Wednesday, February 8, 2012

Friend Zoned

I came home recently and my roommate told me that she had a surprise for me. She directed me to close my eyes and hold out my hands. I felt her place something in my hands, then she directed me to open my eyes. I looked down, and I was holding The Fine Art of Flirting. I laughed, because it's a joke in my apartment that I really have no idea how to flirt. It's kind of a problem. I automatically friend zone myself before I even realize what has happened. And once you're there... you can't really get out. (Or maybe that's just me.)

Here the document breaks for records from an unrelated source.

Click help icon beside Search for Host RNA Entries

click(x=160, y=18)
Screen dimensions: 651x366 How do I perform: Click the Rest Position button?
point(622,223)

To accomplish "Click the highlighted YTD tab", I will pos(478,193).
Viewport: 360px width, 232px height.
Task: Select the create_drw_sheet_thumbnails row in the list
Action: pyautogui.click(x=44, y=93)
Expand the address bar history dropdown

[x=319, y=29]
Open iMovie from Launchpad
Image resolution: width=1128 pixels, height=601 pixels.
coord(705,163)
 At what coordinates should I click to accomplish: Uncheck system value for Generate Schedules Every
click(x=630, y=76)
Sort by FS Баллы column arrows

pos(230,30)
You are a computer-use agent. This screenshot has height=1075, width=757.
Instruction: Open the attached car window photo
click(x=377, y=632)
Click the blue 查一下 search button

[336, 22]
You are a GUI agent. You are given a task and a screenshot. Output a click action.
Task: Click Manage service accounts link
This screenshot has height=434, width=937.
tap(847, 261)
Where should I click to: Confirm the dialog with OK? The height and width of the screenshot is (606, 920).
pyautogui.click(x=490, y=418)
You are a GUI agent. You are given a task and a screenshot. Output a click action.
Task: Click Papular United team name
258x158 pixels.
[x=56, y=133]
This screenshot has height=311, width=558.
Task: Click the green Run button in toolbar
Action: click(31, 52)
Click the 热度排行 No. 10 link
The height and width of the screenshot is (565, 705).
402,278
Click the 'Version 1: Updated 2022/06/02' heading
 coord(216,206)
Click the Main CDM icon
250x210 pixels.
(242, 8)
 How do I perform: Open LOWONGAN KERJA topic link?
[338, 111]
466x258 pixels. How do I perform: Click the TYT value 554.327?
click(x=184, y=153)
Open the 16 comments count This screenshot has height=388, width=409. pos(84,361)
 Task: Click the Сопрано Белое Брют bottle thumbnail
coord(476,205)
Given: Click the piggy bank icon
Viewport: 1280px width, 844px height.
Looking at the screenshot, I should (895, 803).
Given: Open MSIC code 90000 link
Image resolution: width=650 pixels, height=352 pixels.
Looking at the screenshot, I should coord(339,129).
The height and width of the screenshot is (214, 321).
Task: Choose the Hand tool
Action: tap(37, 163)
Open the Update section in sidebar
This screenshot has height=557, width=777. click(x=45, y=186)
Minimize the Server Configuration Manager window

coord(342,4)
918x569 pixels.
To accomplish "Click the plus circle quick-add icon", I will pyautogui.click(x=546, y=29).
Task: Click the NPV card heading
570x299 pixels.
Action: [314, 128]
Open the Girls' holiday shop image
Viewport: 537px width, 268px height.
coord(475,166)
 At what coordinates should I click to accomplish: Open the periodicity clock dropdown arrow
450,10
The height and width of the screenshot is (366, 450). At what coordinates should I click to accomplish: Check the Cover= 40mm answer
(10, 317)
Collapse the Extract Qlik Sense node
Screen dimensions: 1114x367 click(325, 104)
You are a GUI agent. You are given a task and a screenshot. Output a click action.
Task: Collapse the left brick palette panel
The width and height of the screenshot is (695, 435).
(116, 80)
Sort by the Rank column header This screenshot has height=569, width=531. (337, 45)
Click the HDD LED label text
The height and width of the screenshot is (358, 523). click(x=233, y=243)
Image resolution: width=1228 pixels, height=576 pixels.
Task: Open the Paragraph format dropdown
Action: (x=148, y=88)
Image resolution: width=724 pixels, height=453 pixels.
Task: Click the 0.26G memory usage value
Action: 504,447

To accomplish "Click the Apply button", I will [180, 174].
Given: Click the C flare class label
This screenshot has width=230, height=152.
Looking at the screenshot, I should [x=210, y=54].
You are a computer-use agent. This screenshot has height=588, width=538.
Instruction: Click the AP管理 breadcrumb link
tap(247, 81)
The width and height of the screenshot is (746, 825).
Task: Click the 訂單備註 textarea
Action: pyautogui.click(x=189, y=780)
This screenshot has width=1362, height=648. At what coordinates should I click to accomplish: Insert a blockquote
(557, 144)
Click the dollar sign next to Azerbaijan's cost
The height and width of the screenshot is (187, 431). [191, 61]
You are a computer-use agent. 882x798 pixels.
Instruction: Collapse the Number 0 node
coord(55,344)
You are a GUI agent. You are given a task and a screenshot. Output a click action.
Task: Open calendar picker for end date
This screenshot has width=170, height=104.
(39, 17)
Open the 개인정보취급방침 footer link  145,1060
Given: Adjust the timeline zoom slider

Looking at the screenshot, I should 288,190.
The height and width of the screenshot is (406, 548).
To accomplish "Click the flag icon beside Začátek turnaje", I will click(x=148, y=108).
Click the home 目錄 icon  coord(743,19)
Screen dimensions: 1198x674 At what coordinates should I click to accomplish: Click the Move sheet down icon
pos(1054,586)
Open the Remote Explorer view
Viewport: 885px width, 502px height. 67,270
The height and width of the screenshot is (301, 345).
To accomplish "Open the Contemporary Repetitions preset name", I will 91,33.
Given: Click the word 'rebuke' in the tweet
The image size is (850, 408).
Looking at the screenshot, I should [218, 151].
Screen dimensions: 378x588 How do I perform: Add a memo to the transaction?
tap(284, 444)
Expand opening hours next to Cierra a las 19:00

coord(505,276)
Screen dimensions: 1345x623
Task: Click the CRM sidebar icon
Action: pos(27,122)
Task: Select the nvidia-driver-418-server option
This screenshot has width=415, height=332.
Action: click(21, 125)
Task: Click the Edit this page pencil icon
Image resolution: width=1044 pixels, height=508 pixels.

And yes... sometimes being friend zoned sucks. It's hard to hear a guy you like tell you about the girl that he likes and the dates he's going on. It's even harder to have a guy you like tell you about how he just kissed this girl he likes and now they're dating (true story... I definitely cried a bit on the phone as he told me that, but luckily, he couldn't tell). And as much as it sucks sometimes, I generally even actively put myself in the friend zone by asking guys I like about girls they're dating and encouraging them to pursue them. Why?

I've come to the realization that I'm much more comfortable being friend zoned that being anywhere near being in a relationship. I can talk to people all day about their relationship problems. I'm a therapist. It's what I do. I can be a listening ear to guys talking about how they're not sure if this girl or that girl likes them or I can give suggestions when they ask for dating ideas. But actually tell a guy that I'm interested? Never! That's making myself vulnerable. Why on earth would I do that? (If comfort and vulnerability seem to be a theme in this post, I apologize. I've been working on some blog posts about those subjects for a while, but I haven't published them yet since I'm still working out my thoughts about them... but they've been on my mind a lot).

I know this is an issue I need to get over. I need to figure this out and get in a relationship some day. And I'm trying to. I have a goal to go on a date every month this year. (I've already lost my motivation for that, though. Which is problematic.) But for now, I'm much more comfortable not really knowing how to flirt and instead simply being friend zoned and not really going on dates unless I ask (I'm in control that way). So thanks for the book, Sara. I'm sure it will provide a few laughs. But I'm not ready for it.